Nevertheless, the belief that mouse research can result in information about human disease and its treatment is still held firmly by most scientific funding agencies. Findings on species differences tend to be neglected, and the skewing of the available data by a publication bias toward positive animal findings has only recently been unraveled (Sena et al. 2010). Just to name few examples, it has been clear before the Seok study that TLR4 signaling, a pivotal process in the inflammatory response, is different in man and mouse (Schmidt et al. 2010), and it is generally known that many inflammatory mediators take very different roles in different species. Even fundamental regulations ranging from neural control of airways (Schlepütz et al. 2012) to the biology of stem cells (Schnerch et al. 2010) are very different between species. All this evidence suggests that animals are not particularly good predictors of humans, in the areas where we have comparative data on different species. Is toxicology an exception? At least some comparative data are available from drugs that have been evaluated first in animals, then in man. The largest comparative study in this area (Olson et al. 2000) finds a poor (i.e., 43 %) predictivity of rodents for man. It is stated explicitly that this is not necessarily due to different metabolism, but possibly due to a different biology.

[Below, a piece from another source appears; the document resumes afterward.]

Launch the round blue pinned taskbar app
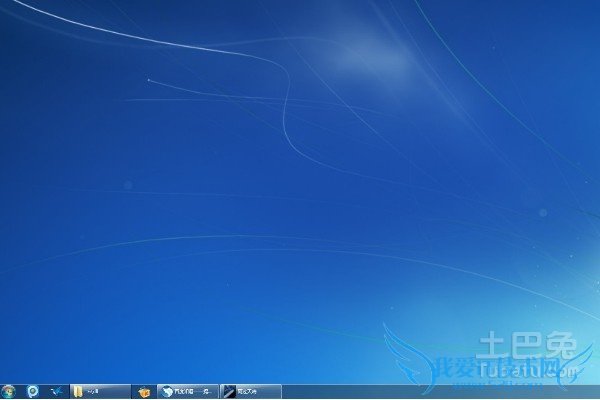This screenshot has height=400, width=600. click(x=33, y=392)
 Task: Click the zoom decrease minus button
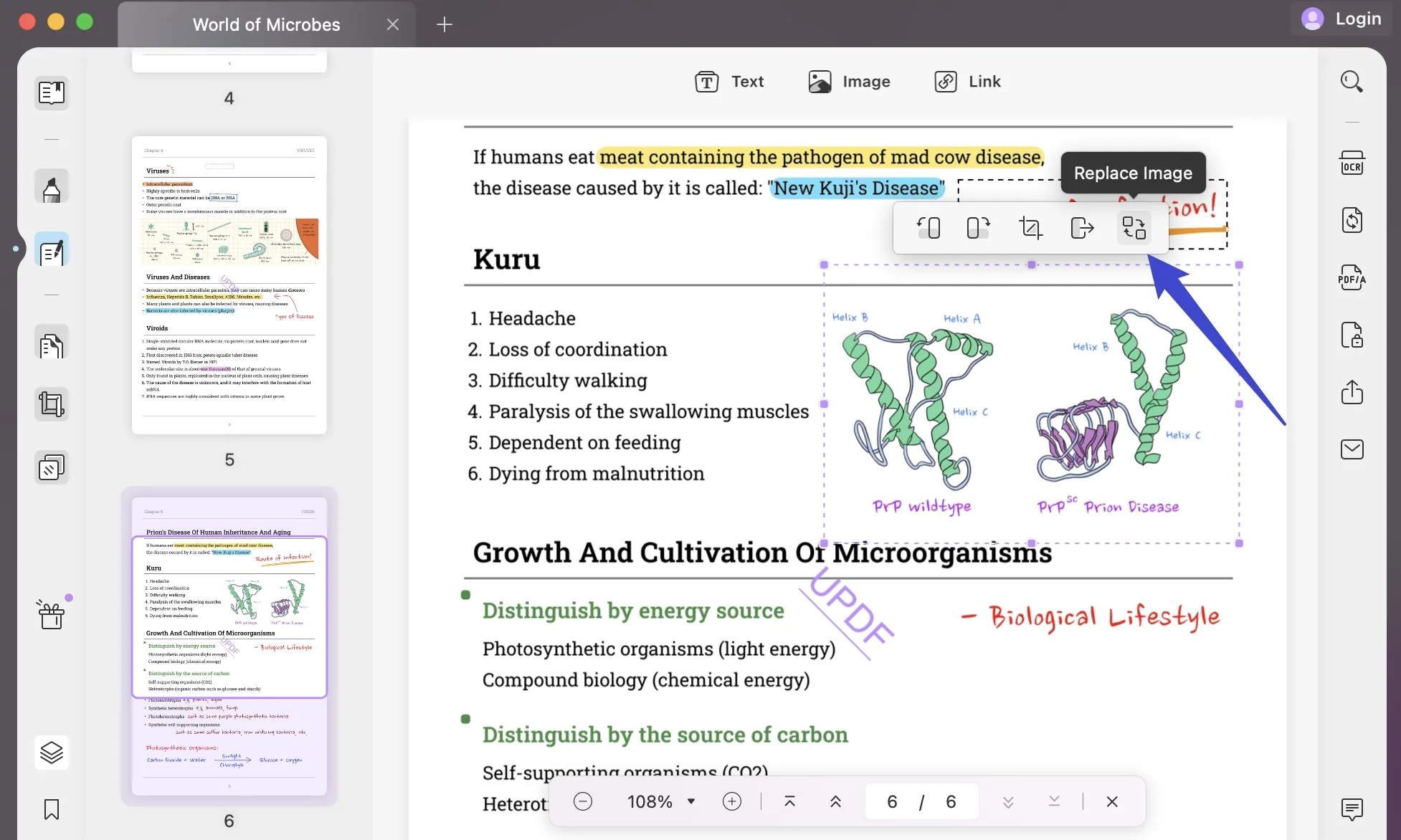pos(583,801)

Some examples for such molecular differences in toxicodynamics are well-known. For instance, man is about 1000-fold more sensitive to inhibition of the Na/K ATPase by the cardiac glycoside ouabain than mice (Kent et al. 1987), and the difference in sensitivity to bacterial endotoxin may even be in the million-fold range (Seok et al. 2013; Hasiwa et al. 2013). Thus, there are many individual examples suggesting that humans are not simply 70-kg mice, neither in pharmacology, nor in toxicology. The recent study of Seok et al. (2013) has corroborated this notion, based on a broad systematic approach. The statements of this paper have been endorsed by renowned scientists that have themselves relied on animal studies in the past. Their statement, on the failure of mice to predict for man in an important area of pharmacology, should be taken seriously—and also serve as food for thought in toxicology.